Retype all of the records below line for line, reproducing each one without any change.

*-*-*

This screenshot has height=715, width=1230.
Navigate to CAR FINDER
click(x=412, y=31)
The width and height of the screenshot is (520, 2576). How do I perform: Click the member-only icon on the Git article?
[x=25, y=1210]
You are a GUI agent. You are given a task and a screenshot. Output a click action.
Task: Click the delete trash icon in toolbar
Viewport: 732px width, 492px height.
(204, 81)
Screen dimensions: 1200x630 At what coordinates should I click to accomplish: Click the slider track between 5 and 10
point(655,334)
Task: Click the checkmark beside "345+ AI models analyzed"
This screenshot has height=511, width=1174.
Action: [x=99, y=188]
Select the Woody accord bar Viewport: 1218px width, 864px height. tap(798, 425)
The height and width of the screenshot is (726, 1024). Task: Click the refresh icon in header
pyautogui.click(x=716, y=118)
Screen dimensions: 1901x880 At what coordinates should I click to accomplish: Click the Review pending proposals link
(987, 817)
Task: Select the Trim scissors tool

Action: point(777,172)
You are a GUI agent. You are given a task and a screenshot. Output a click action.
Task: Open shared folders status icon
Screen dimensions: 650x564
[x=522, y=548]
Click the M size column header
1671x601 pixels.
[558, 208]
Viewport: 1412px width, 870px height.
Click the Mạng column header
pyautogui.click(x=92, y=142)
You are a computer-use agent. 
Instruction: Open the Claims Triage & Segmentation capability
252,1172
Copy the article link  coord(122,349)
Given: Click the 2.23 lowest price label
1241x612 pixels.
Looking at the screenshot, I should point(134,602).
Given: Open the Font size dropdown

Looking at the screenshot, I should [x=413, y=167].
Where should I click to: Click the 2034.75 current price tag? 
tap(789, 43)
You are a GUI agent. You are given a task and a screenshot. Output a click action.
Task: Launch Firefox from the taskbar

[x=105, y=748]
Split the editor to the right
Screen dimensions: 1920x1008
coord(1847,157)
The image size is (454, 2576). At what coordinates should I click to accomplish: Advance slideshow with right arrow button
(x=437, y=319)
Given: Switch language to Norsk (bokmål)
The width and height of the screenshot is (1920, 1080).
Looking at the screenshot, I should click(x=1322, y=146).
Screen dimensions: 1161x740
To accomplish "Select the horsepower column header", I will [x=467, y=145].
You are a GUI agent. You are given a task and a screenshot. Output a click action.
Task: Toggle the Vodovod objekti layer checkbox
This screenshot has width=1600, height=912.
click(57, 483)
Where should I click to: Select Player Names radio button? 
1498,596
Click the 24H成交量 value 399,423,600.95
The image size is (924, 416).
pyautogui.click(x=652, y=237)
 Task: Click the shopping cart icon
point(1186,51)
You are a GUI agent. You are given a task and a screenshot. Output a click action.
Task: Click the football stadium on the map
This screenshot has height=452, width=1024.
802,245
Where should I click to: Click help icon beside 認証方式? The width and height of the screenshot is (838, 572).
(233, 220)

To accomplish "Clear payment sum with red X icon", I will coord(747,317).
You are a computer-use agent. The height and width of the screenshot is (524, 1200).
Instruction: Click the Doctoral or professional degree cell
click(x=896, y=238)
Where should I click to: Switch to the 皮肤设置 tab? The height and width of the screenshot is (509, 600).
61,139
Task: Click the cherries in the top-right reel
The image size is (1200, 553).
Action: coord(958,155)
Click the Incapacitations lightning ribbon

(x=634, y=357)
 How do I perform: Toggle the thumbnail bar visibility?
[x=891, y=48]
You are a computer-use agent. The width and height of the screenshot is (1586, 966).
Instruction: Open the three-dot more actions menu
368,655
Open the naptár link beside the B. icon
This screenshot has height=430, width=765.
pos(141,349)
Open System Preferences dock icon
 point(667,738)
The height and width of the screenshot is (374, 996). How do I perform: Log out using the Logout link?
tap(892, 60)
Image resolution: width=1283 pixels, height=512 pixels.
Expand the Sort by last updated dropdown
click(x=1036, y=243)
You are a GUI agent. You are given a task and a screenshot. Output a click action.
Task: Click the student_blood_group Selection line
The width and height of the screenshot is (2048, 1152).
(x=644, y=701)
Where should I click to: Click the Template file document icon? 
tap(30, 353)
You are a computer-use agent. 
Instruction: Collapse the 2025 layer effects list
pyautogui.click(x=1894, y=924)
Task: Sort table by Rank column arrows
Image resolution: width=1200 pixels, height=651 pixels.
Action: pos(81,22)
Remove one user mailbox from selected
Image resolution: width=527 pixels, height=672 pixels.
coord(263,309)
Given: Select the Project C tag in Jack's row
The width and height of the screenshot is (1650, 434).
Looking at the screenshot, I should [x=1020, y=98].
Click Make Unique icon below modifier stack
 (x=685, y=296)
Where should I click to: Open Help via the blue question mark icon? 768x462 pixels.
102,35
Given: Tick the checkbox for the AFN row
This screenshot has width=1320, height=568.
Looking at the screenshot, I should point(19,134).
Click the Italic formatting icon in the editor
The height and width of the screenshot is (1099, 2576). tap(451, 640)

*-*-*

◆ **Written solution**
This screenshot has height=715, width=1230.
Navigate to CAR FINDER
click(x=412, y=31)
The width and height of the screenshot is (520, 2576). How do I perform: Click the member-only icon on the Git article?
[x=25, y=1210]
You are a GUI agent. You are given a task and a screenshot. Output a click action.
Task: Click the delete trash icon in toolbar
Viewport: 732px width, 492px height.
(204, 81)
Screen dimensions: 1200x630 At what coordinates should I click to accomplish: Click the slider track between 5 and 10
point(655,334)
Task: Click the checkmark beside "345+ AI models analyzed"
This screenshot has height=511, width=1174.
Action: [x=99, y=188]
Select the Woody accord bar Viewport: 1218px width, 864px height. tap(798, 425)
The height and width of the screenshot is (726, 1024). Task: Click the refresh icon in header
pyautogui.click(x=716, y=118)
Screen dimensions: 1901x880 At what coordinates should I click to accomplish: Click the Review pending proposals link
(987, 817)
Task: Select the Trim scissors tool

Action: point(777,172)
You are a GUI agent. You are given a task and a screenshot. Output a click action.
Task: Open shared folders status icon
Screen dimensions: 650x564
[x=522, y=548]
Click the M size column header
1671x601 pixels.
[558, 208]
Viewport: 1412px width, 870px height.
Click the Mạng column header
pyautogui.click(x=92, y=142)
You are a computer-use agent. 
Instruction: Open the Claims Triage & Segmentation capability
252,1172
Copy the article link  coord(122,349)
Given: Click the 2.23 lowest price label
1241x612 pixels.
Looking at the screenshot, I should point(134,602).
Given: Open the Font size dropdown

Looking at the screenshot, I should [x=413, y=167].
Where should I click to: Click the 2034.75 current price tag? 
tap(789, 43)
You are a GUI agent. You are given a task and a screenshot. Output a click action.
Task: Launch Firefox from the taskbar

[x=105, y=748]
Split the editor to the right
Screen dimensions: 1920x1008
coord(1847,157)
The image size is (454, 2576). At what coordinates should I click to accomplish: Advance slideshow with right arrow button
(x=437, y=319)
Given: Switch language to Norsk (bokmål)
The width and height of the screenshot is (1920, 1080).
Looking at the screenshot, I should click(x=1322, y=146).
Screen dimensions: 1161x740
To accomplish "Select the horsepower column header", I will [x=467, y=145].
You are a GUI agent. You are given a task and a screenshot. Output a click action.
Task: Toggle the Vodovod objekti layer checkbox
This screenshot has width=1600, height=912.
click(57, 483)
Where should I click to: Select Player Names radio button? 
1498,596
Click the 24H成交量 value 399,423,600.95
The image size is (924, 416).
pyautogui.click(x=652, y=237)
 Task: Click the shopping cart icon
point(1186,51)
You are a GUI agent. You are given a task and a screenshot. Output a click action.
Task: Click the football stadium on the map
This screenshot has height=452, width=1024.
802,245
Where should I click to: Click help icon beside 認証方式? The width and height of the screenshot is (838, 572).
(233, 220)

To accomplish "Clear payment sum with red X icon", I will coord(747,317).
You are a computer-use agent. The height and width of the screenshot is (524, 1200).
Instruction: Click the Doctoral or professional degree cell
click(x=896, y=238)
Where should I click to: Switch to the 皮肤设置 tab? The height and width of the screenshot is (509, 600).
61,139
Task: Click the cherries in the top-right reel
The image size is (1200, 553).
Action: coord(958,155)
Click the Incapacitations lightning ribbon

(x=634, y=357)
 How do I perform: Toggle the thumbnail bar visibility?
[x=891, y=48]
You are a computer-use agent. The width and height of the screenshot is (1586, 966).
Instruction: Open the three-dot more actions menu
368,655
Open the naptár link beside the B. icon
This screenshot has height=430, width=765.
pos(141,349)
Open System Preferences dock icon
 point(667,738)
The height and width of the screenshot is (374, 996). How do I perform: Log out using the Logout link?
tap(892, 60)
Image resolution: width=1283 pixels, height=512 pixels.
Expand the Sort by last updated dropdown
click(x=1036, y=243)
You are a GUI agent. You are given a task and a screenshot. Output a click action.
Task: Click the student_blood_group Selection line
The width and height of the screenshot is (2048, 1152).
(x=644, y=701)
Where should I click to: Click the Template file document icon? 
tap(30, 353)
You are a computer-use agent. 
Instruction: Collapse the 2025 layer effects list
pyautogui.click(x=1894, y=924)
Task: Sort table by Rank column arrows
Image resolution: width=1200 pixels, height=651 pixels.
Action: pos(81,22)
Remove one user mailbox from selected
Image resolution: width=527 pixels, height=672 pixels.
coord(263,309)
Given: Select the Project C tag in Jack's row
The width and height of the screenshot is (1650, 434).
Looking at the screenshot, I should [x=1020, y=98].
Click Make Unique icon below modifier stack
 (x=685, y=296)
Where should I click to: Open Help via the blue question mark icon? 768x462 pixels.
102,35
Given: Tick the checkbox for the AFN row
This screenshot has width=1320, height=568.
Looking at the screenshot, I should point(19,134).
Click the Italic formatting icon in the editor
The height and width of the screenshot is (1099, 2576). tap(451, 640)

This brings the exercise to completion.